The model’s underlying assumptions for R0, hospitalization, and deaths, were initially “seeded” with available data from the US and the EU but then replaced with real-time data from Austin as it became available. In addition, the modeling was optimized to “flatten the curve” (how long has it been since you heard that phrase?) and keep Austin’s three hospitals from being overwhelmed with patients.
Here are the four stages of lockdown, along with their predicted rates of transmission.
The bottom graphics show how well the model performed – while avoiding the most draconian of stages, for the greatest part, Austin stayed in the orange range, no indoor dining, no large gatherings, just like we all went through. But the more important point is the dynamic quality of the recommendations. For example, late last summer and early fall, the restrictions ease and then tightened in response to the hospitalizations - fewer people hospitalized, more latitude on our behavior.
While the model works for Austin, because the data is so local, it is not generalizable to other geographies with different demographics and other factors that impact a SEIR model. But this does still leave two significant findings that we can apply moving forward.

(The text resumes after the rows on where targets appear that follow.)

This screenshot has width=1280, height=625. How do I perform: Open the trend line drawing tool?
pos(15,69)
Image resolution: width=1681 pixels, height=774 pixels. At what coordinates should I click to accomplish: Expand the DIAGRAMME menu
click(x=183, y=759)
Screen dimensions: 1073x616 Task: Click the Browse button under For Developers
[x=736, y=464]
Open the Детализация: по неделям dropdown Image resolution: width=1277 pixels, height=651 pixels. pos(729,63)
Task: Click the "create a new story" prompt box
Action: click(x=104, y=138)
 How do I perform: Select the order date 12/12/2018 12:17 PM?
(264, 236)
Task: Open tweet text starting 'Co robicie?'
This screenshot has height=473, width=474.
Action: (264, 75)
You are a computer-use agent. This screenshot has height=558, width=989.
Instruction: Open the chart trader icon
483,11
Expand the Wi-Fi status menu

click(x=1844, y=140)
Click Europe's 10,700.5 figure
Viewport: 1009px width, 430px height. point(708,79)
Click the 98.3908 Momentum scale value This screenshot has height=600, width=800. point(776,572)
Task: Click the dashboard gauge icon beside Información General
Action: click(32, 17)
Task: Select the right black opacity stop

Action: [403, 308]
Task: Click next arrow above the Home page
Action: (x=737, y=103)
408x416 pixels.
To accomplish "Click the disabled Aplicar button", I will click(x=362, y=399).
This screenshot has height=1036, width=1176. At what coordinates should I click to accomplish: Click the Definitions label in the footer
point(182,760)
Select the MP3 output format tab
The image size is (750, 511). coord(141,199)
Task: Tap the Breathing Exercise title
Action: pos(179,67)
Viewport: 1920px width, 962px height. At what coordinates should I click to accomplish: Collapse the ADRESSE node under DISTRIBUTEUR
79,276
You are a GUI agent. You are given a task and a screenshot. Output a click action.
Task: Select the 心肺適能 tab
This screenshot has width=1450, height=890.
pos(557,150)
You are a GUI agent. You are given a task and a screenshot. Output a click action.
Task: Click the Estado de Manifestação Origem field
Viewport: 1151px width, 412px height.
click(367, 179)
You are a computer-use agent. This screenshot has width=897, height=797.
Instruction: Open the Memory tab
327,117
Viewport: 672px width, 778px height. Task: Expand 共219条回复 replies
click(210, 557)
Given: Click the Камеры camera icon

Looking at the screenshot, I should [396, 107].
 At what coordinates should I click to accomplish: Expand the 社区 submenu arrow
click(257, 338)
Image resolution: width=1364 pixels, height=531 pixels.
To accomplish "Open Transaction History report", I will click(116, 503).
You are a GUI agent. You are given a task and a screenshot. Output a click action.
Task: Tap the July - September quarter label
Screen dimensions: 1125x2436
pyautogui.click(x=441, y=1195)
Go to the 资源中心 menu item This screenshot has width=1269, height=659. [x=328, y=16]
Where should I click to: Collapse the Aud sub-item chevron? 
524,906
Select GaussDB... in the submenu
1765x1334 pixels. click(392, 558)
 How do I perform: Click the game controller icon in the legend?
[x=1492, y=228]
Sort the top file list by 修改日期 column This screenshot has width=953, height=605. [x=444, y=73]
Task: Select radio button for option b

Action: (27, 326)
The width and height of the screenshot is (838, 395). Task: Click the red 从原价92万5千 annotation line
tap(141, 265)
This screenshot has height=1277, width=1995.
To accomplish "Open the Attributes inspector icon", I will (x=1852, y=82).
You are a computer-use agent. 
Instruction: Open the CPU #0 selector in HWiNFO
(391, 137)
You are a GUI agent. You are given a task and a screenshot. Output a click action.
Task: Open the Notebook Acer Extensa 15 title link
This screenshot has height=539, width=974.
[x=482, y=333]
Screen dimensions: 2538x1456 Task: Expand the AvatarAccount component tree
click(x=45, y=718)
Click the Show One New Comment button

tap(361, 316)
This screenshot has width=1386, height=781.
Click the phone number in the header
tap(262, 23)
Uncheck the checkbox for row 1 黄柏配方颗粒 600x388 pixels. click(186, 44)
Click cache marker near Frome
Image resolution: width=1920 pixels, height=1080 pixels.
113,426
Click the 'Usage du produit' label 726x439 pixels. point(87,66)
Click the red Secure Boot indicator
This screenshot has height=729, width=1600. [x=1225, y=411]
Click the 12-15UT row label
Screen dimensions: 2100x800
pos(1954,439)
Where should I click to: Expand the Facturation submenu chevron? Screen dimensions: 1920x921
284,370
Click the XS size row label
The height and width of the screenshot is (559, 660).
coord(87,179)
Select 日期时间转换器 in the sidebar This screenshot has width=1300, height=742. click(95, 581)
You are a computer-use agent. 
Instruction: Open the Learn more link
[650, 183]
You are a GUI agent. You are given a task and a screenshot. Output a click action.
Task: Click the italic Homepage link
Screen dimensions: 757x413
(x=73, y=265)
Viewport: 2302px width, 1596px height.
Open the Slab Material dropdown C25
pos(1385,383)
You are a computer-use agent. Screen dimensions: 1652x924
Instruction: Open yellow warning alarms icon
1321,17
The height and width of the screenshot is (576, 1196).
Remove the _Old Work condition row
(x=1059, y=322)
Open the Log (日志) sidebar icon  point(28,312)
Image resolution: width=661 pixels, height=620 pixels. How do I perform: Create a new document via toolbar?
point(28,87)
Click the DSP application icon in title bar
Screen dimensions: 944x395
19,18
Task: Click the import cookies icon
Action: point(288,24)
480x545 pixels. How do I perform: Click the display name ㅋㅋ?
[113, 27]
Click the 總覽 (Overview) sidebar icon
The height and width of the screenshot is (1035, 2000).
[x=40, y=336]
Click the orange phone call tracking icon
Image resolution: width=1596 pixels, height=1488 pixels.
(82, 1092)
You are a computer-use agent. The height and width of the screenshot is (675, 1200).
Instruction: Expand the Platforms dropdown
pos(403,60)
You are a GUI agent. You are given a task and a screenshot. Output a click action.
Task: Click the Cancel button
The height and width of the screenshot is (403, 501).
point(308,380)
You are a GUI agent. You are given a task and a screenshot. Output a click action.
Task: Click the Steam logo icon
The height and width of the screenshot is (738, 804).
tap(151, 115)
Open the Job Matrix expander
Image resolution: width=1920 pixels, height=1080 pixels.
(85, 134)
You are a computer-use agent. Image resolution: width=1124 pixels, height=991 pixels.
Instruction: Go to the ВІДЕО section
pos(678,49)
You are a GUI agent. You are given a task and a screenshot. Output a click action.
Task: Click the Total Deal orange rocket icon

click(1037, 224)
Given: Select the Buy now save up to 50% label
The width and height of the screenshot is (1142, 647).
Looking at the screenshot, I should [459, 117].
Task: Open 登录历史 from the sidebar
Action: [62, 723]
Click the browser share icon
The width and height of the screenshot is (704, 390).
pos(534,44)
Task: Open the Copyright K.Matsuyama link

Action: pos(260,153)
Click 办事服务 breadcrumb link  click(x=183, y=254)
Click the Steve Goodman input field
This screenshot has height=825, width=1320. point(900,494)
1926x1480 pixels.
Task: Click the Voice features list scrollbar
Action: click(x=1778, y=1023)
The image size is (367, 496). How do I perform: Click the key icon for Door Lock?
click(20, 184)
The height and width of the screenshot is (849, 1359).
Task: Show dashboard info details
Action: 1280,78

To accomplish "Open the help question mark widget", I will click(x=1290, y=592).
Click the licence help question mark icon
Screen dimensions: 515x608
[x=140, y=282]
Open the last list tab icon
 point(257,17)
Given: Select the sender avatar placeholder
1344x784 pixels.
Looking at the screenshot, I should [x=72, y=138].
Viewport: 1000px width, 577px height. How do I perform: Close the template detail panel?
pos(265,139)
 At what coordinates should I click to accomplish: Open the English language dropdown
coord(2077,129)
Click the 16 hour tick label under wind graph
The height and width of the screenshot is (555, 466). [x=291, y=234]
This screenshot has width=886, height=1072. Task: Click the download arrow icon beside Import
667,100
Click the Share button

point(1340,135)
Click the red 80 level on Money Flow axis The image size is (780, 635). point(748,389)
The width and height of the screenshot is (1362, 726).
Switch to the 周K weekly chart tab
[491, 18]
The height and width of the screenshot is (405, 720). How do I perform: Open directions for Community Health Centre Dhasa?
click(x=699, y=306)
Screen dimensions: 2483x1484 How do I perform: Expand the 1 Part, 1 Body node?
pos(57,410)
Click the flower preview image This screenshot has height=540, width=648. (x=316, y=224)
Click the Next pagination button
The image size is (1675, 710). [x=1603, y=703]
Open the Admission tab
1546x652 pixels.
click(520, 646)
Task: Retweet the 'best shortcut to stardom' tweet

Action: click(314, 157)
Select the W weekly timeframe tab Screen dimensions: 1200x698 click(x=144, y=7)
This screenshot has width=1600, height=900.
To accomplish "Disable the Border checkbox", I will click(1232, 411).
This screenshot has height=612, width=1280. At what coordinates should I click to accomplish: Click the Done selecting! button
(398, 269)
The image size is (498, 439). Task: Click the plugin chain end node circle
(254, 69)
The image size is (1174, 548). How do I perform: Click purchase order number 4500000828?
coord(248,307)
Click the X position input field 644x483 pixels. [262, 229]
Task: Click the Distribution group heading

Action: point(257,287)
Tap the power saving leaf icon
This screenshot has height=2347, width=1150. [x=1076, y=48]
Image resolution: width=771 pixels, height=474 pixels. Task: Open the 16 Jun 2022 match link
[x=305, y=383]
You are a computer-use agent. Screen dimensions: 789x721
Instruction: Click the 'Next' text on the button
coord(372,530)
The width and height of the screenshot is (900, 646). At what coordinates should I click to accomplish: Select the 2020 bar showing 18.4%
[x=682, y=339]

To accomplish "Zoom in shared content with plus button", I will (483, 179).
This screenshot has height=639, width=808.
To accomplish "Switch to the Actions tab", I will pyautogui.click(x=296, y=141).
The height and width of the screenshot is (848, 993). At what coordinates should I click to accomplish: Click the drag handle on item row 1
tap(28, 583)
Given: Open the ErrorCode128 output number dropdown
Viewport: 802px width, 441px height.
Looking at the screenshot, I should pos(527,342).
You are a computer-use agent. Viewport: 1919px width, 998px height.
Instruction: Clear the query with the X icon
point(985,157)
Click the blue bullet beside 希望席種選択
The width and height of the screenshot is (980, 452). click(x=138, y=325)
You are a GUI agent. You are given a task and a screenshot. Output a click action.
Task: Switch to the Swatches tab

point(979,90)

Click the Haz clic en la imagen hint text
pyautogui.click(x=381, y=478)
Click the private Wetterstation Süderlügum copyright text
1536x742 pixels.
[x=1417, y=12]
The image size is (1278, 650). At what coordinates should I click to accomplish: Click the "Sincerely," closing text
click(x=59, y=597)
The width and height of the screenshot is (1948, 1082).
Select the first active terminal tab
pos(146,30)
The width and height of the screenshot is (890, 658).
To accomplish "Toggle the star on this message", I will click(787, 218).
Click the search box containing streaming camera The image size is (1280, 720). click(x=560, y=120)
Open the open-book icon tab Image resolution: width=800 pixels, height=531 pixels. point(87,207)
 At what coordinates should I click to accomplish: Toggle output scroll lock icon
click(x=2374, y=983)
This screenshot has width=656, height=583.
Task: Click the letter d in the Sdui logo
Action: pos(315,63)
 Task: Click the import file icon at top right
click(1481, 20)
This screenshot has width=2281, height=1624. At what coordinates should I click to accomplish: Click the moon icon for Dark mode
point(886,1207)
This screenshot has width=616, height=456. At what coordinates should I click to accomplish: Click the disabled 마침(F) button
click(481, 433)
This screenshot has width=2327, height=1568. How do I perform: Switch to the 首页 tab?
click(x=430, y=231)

First, the model’s driver was neither cases nor deaths; the model counted hospitalizations. Case counts are unreliable because we do not necessarily count the asymptomatic spreaders, and testing is not uniformly done to measure statistically reliable samples. Deaths are a more dependable metric but arrive 3-weeks too late. Hospitalizations are that Goldilocks metric, especially when you seek not to overwhelm hospitals. Their model was optimized not to exceed Austin's current ICU capacity, a hospital's scarcest resource. While that metric leads to stricter lockdowns, it avoiding the very disrupting effects of converting med-surg wards and staff into make-shift and less experienced "intensive care units."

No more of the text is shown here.